# The records
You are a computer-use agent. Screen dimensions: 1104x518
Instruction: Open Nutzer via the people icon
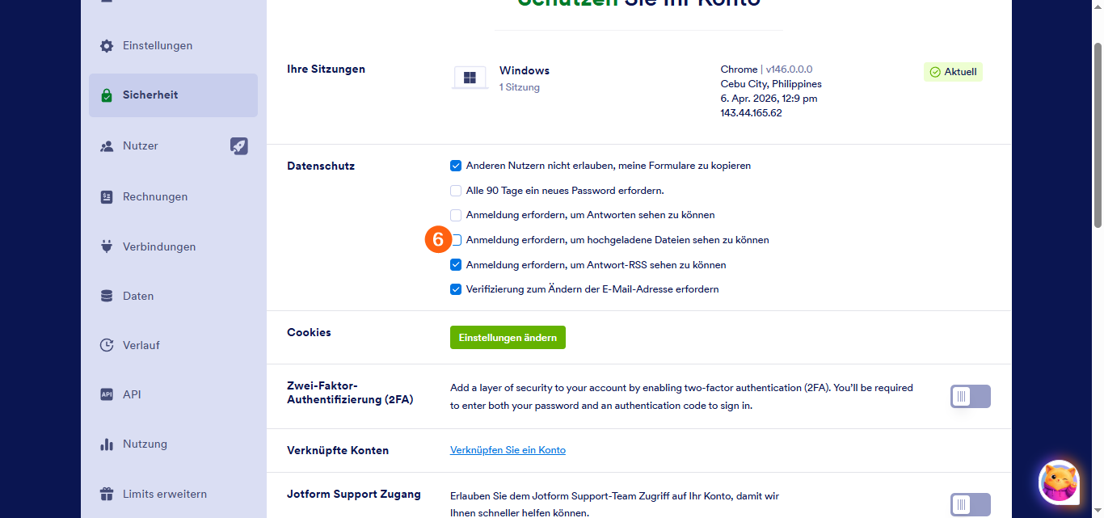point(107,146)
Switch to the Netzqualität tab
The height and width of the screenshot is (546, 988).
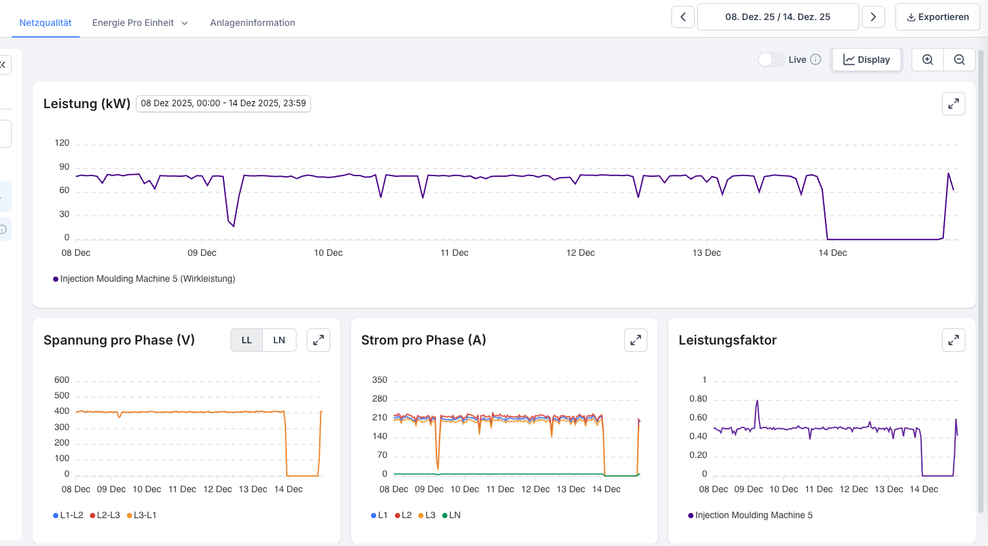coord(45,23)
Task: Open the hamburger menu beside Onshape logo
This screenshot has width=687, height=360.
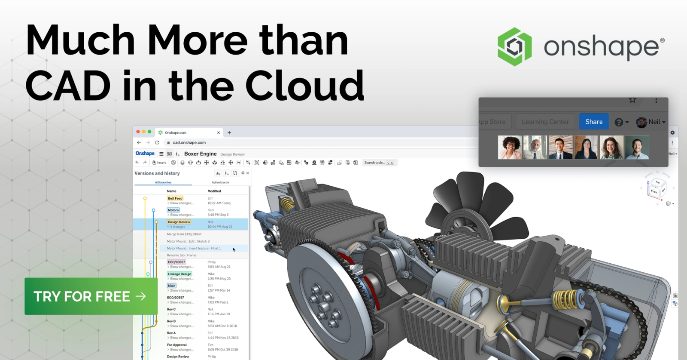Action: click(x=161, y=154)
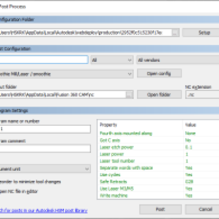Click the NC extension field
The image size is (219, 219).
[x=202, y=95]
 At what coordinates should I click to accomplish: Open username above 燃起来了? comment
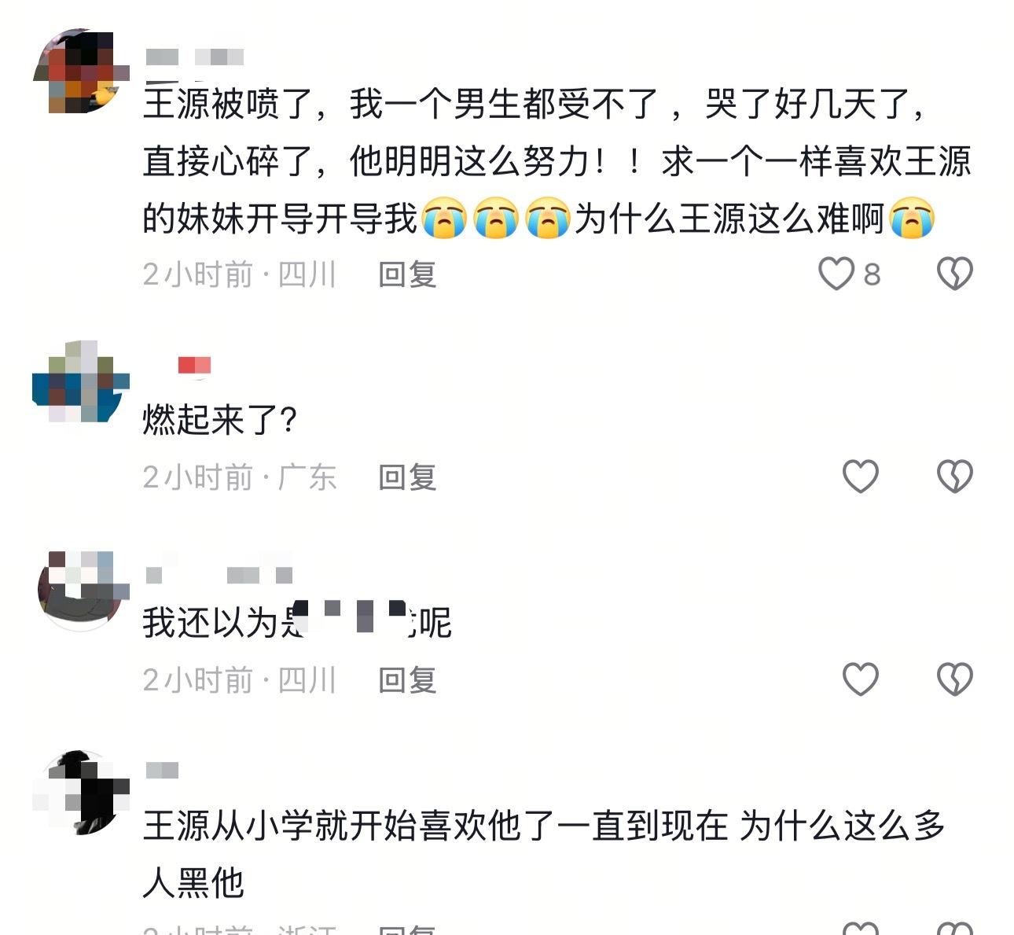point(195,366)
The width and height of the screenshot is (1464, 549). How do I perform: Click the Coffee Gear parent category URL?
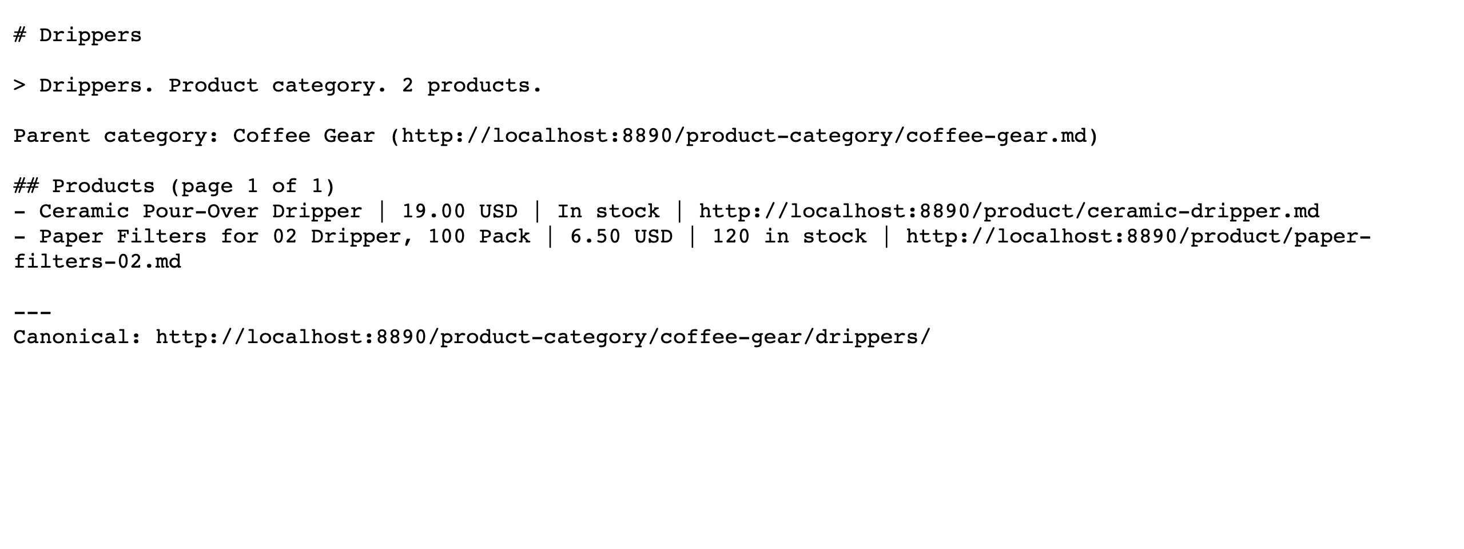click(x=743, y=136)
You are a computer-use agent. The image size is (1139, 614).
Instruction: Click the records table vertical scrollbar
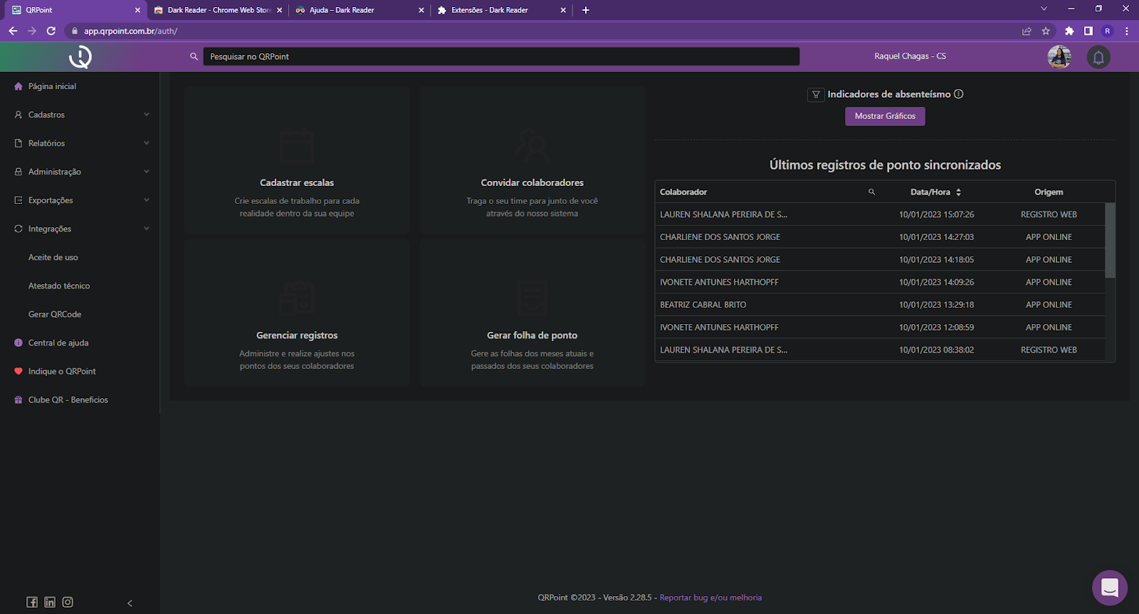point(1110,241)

# Work order
Using the entries above, tally every line that holds the word "computer". Answer with that number only.

# Response to this exercise
2